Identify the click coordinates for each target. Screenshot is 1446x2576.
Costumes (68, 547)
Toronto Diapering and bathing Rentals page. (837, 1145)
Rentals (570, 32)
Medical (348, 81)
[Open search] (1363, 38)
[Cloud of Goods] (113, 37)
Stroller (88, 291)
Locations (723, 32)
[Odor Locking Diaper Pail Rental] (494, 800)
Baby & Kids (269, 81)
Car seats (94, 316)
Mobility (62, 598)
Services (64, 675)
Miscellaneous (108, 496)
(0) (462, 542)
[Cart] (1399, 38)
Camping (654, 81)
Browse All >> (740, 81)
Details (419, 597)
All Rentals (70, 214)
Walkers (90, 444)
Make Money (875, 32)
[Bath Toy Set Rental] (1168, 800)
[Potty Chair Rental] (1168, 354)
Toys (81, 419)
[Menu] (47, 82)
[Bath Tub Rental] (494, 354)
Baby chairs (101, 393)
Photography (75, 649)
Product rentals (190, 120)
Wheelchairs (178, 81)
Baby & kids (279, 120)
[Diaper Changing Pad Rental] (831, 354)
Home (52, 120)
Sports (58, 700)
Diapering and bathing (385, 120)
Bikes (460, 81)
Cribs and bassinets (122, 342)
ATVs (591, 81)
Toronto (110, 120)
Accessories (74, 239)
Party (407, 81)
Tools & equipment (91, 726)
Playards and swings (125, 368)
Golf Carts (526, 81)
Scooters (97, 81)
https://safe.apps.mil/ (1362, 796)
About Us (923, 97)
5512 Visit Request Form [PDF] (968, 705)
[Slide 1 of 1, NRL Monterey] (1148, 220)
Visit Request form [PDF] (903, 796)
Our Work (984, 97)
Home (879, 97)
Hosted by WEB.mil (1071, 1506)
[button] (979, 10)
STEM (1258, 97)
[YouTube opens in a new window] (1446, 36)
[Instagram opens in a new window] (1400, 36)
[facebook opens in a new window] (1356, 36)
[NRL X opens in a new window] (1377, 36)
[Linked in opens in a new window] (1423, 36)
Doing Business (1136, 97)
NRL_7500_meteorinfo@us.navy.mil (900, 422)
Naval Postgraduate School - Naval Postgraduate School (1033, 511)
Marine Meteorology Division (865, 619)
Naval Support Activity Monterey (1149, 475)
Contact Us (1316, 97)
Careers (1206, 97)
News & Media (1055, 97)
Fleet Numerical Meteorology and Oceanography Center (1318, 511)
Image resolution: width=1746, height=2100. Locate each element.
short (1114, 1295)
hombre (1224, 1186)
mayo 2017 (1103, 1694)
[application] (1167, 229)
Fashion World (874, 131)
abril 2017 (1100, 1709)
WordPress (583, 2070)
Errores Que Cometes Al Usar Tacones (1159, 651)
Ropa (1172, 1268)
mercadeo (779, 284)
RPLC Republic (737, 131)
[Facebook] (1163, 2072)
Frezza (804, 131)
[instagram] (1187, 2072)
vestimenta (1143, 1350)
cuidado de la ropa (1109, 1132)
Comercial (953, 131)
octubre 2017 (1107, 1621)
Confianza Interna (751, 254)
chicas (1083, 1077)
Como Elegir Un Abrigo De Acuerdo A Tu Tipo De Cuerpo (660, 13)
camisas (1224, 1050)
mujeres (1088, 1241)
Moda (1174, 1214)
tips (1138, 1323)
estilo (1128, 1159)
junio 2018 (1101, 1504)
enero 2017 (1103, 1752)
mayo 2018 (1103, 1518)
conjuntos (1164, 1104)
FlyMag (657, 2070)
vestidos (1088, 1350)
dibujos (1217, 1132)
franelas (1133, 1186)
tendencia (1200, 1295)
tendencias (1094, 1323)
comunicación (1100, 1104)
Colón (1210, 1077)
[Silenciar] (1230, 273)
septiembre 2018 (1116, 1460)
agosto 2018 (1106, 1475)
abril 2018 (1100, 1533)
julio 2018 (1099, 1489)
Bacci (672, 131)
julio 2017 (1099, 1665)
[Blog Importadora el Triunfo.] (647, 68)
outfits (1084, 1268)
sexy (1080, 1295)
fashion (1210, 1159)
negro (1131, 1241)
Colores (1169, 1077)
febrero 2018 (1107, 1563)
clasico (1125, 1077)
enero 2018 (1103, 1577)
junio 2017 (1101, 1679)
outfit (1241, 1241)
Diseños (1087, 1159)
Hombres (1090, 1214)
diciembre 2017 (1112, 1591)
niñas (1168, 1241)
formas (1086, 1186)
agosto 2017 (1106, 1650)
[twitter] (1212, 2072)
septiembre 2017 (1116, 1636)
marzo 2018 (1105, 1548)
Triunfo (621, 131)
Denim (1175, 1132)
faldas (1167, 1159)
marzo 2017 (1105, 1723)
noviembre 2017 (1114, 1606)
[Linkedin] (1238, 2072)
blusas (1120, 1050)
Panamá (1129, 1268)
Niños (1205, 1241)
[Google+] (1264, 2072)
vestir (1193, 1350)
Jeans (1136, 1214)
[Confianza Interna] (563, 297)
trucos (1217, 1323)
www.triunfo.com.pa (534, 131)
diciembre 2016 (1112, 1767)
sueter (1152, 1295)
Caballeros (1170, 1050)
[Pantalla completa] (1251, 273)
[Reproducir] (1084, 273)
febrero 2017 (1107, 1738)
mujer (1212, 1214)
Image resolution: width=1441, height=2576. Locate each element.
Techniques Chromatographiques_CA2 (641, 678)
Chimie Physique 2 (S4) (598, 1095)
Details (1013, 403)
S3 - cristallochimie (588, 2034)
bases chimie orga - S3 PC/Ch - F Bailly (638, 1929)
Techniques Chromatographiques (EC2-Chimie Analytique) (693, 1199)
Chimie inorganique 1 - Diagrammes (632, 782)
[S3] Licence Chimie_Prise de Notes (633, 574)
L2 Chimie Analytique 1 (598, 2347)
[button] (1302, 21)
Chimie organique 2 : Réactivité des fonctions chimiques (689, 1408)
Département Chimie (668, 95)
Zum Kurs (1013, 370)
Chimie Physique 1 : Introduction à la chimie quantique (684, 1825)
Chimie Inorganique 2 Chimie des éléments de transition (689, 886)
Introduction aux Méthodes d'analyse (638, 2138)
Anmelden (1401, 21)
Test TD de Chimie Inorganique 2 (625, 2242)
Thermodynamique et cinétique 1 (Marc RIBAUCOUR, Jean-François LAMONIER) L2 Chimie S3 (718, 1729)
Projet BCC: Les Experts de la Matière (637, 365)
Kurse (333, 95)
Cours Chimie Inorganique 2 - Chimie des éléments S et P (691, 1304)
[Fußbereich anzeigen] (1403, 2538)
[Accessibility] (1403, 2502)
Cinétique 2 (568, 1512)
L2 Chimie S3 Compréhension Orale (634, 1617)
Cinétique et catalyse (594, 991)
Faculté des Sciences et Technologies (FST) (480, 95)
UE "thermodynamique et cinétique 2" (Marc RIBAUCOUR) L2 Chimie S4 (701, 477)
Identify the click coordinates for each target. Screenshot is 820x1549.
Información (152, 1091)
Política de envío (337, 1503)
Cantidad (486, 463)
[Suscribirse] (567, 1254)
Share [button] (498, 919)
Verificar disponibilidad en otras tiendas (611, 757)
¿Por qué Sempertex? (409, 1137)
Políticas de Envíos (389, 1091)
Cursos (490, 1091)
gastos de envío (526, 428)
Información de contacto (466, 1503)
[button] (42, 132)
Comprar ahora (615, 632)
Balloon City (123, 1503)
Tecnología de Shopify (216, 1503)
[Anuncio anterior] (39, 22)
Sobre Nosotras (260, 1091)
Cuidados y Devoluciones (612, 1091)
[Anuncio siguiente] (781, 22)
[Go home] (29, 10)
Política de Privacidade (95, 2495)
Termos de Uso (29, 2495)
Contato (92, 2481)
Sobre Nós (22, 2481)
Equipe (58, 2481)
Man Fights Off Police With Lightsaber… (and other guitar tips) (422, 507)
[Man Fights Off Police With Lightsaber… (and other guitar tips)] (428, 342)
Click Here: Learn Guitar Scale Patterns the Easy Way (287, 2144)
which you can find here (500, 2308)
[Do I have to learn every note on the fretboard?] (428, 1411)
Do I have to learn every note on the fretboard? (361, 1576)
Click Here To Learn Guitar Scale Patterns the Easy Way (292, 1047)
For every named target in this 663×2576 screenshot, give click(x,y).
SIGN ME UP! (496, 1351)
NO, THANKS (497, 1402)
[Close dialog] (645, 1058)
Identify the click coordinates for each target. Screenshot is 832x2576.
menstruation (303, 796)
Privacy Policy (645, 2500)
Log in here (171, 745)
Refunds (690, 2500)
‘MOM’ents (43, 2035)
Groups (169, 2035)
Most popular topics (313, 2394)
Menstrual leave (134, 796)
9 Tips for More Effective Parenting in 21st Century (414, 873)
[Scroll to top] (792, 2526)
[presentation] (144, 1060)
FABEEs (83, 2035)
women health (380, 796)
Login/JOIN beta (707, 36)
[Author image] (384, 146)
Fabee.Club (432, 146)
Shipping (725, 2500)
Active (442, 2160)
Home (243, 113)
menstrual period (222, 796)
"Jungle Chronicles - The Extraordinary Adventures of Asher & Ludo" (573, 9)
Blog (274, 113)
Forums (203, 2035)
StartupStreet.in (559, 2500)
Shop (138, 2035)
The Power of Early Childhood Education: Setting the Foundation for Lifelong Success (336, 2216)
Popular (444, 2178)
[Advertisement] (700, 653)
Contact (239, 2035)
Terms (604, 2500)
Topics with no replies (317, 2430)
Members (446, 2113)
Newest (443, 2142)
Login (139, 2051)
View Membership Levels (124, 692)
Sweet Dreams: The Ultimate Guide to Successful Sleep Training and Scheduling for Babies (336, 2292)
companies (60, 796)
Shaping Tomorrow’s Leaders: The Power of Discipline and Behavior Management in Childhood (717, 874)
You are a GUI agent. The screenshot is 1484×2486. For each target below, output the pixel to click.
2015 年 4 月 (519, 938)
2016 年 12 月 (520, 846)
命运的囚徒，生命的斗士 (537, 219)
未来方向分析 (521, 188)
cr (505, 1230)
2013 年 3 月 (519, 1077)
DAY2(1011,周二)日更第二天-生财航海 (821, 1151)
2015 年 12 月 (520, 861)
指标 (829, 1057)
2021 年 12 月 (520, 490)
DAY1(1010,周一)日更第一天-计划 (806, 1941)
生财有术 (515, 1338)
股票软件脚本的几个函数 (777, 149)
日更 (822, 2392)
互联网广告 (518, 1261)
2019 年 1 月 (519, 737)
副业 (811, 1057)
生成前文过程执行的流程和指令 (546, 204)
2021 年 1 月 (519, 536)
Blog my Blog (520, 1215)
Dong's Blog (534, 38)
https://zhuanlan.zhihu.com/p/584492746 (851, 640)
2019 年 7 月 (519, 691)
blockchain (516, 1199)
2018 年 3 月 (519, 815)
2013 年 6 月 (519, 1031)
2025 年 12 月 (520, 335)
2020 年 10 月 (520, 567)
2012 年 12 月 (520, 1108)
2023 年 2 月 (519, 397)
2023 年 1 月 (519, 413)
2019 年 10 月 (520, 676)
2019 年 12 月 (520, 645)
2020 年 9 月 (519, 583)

**WHAT THE TASK REQUIRES**
Having output the line that contains "Stroller (88, 291)", stop. Every line before it, back to the first line of the data, must be reproduced exactly.

**PROBLEM SOLUTION**
Identify the click coordinates for each target. Screenshot is 1446x2576.
Costumes (68, 547)
Toronto Diapering and bathing Rentals page. (837, 1145)
Rentals (570, 32)
Medical (348, 81)
[Open search] (1363, 38)
[Cloud of Goods] (113, 37)
Stroller (88, 291)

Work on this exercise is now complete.